Stored data entries
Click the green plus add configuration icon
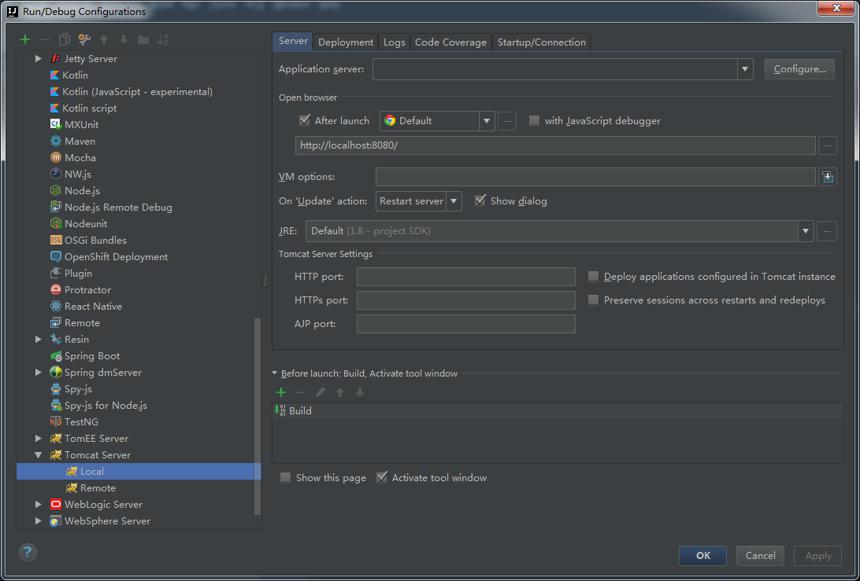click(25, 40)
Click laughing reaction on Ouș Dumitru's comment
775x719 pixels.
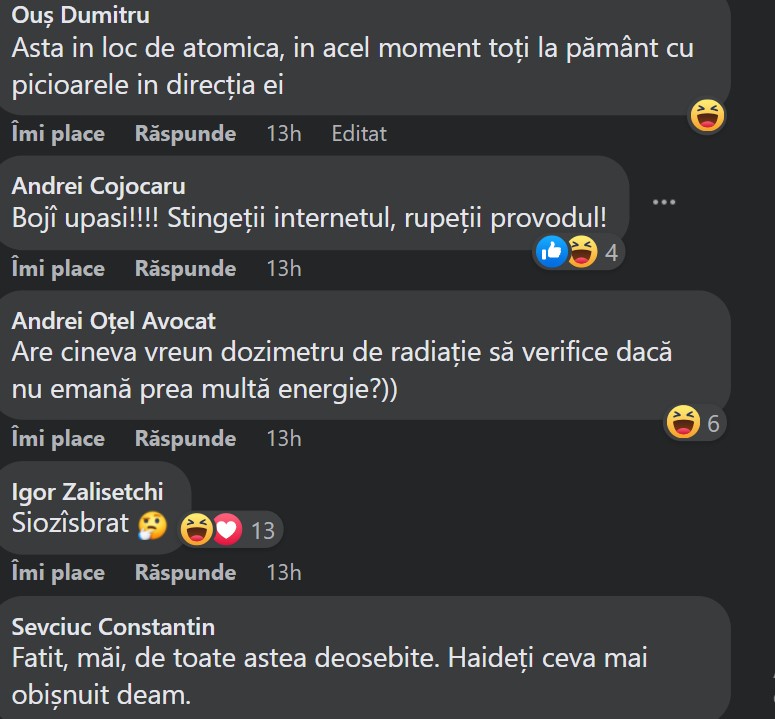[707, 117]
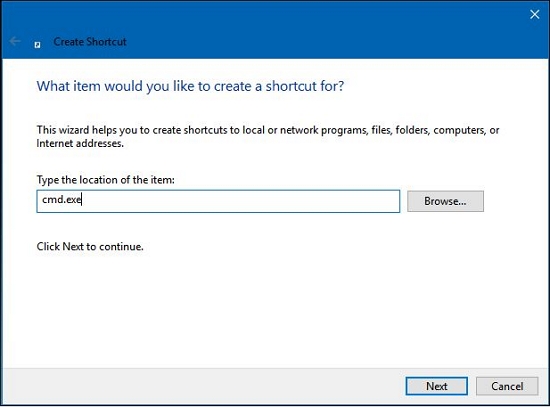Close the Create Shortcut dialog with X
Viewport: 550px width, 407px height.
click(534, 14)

[Instructions for the task]: Reproduce every one of the records above line for line, leaving out the pictures.

[Answer for this exercise]:
Click the green plus add configuration icon
click(25, 40)
Click laughing reaction on Ouș Dumitru's comment
775x719 pixels.
[707, 117]
Close the Create Shortcut dialog with X
Viewport: 550px width, 407px height.
click(534, 14)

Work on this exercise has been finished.